Present the listing below as a Markdown table with two columns, "Row" and "Line", giving each line its own numbered row and leaving out blank lines.

- - -

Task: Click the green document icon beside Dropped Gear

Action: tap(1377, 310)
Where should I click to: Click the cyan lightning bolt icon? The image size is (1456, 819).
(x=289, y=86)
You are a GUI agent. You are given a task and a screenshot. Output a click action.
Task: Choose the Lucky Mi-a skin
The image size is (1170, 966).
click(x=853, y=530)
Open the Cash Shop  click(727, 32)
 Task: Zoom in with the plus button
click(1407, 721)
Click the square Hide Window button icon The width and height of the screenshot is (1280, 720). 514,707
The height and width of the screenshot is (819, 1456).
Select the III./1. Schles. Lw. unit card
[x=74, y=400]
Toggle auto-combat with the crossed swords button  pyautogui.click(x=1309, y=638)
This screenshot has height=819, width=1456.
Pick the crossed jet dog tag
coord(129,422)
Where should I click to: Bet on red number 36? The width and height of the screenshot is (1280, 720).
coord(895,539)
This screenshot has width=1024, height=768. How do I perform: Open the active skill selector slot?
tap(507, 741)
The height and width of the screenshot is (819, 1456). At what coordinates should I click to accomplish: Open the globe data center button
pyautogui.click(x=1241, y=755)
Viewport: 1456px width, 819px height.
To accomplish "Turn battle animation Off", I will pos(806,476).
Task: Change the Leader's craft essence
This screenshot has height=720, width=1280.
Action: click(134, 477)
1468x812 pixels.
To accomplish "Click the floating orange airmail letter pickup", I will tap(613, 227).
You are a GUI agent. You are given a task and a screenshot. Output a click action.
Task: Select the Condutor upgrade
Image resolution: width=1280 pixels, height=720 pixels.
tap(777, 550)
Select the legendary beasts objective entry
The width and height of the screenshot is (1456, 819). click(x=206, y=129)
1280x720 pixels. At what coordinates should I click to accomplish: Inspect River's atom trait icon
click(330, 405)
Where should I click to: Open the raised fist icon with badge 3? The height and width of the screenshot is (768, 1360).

- - -

* **Exercise solution**:
| Row | Line |
|---|---|
| 1 | Task: Click the green document icon beside Dropped Gear |
| 2 | Action: tap(1377, 310) |
| 3 | Where should I click to: Click the cyan lightning bolt icon? The image size is (1456, 819). |
| 4 | (x=289, y=86) |
| 5 | You are a GUI agent. You are given a task and a screenshot. Output a click action. |
| 6 | Task: Choose the Lucky Mi-a skin |
| 7 | The image size is (1170, 966). |
| 8 | click(x=853, y=530) |
| 9 | Open the Cash Shop  click(727, 32) |
| 10 |  Task: Zoom in with the plus button |
| 11 | click(1407, 721) |
| 12 | Click the square Hide Window button icon The width and height of the screenshot is (1280, 720). 514,707 |
| 13 | The height and width of the screenshot is (819, 1456). |
| 14 | Select the III./1. Schles. Lw. unit card |
| 15 | [x=74, y=400] |
| 16 | Toggle auto-combat with the crossed swords button  pyautogui.click(x=1309, y=638) |
| 17 | This screenshot has height=819, width=1456. |
| 18 | Pick the crossed jet dog tag |
| 19 | coord(129,422) |
| 20 | Where should I click to: Bet on red number 36? The width and height of the screenshot is (1280, 720). |
| 21 | coord(895,539) |
| 22 | This screenshot has width=1024, height=768. How do I perform: Open the active skill selector slot? |
| 23 | tap(507, 741) |
| 24 | The height and width of the screenshot is (819, 1456). At what coordinates should I click to accomplish: Open the globe data center button |
| 25 | pyautogui.click(x=1241, y=755) |
| 26 | Viewport: 1456px width, 819px height. |
| 27 | To accomplish "Turn battle animation Off", I will pos(806,476). |
| 28 | Task: Change the Leader's craft essence |
| 29 | This screenshot has height=720, width=1280. |
| 30 | Action: click(134, 477) |
| 31 | 1468x812 pixels. |
| 32 | To accomplish "Click the floating orange airmail letter pickup", I will tap(613, 227). |
| 33 | You are a GUI agent. You are given a task and a screenshot. Output a click action. |
| 34 | Task: Select the Condutor upgrade |
| 35 | Image resolution: width=1280 pixels, height=720 pixels. |
| 36 | tap(777, 550) |
| 37 | Select the legendary beasts objective entry |
| 38 | The width and height of the screenshot is (1456, 819). click(x=206, y=129) |
| 39 | 1280x720 pixels. At what coordinates should I click to accomplish: Inspect River's atom trait icon |
| 40 | click(330, 405) |
| 41 | Where should I click to: Open the raised fist icon with badge 3? The height and width of the screenshot is (768, 1360). |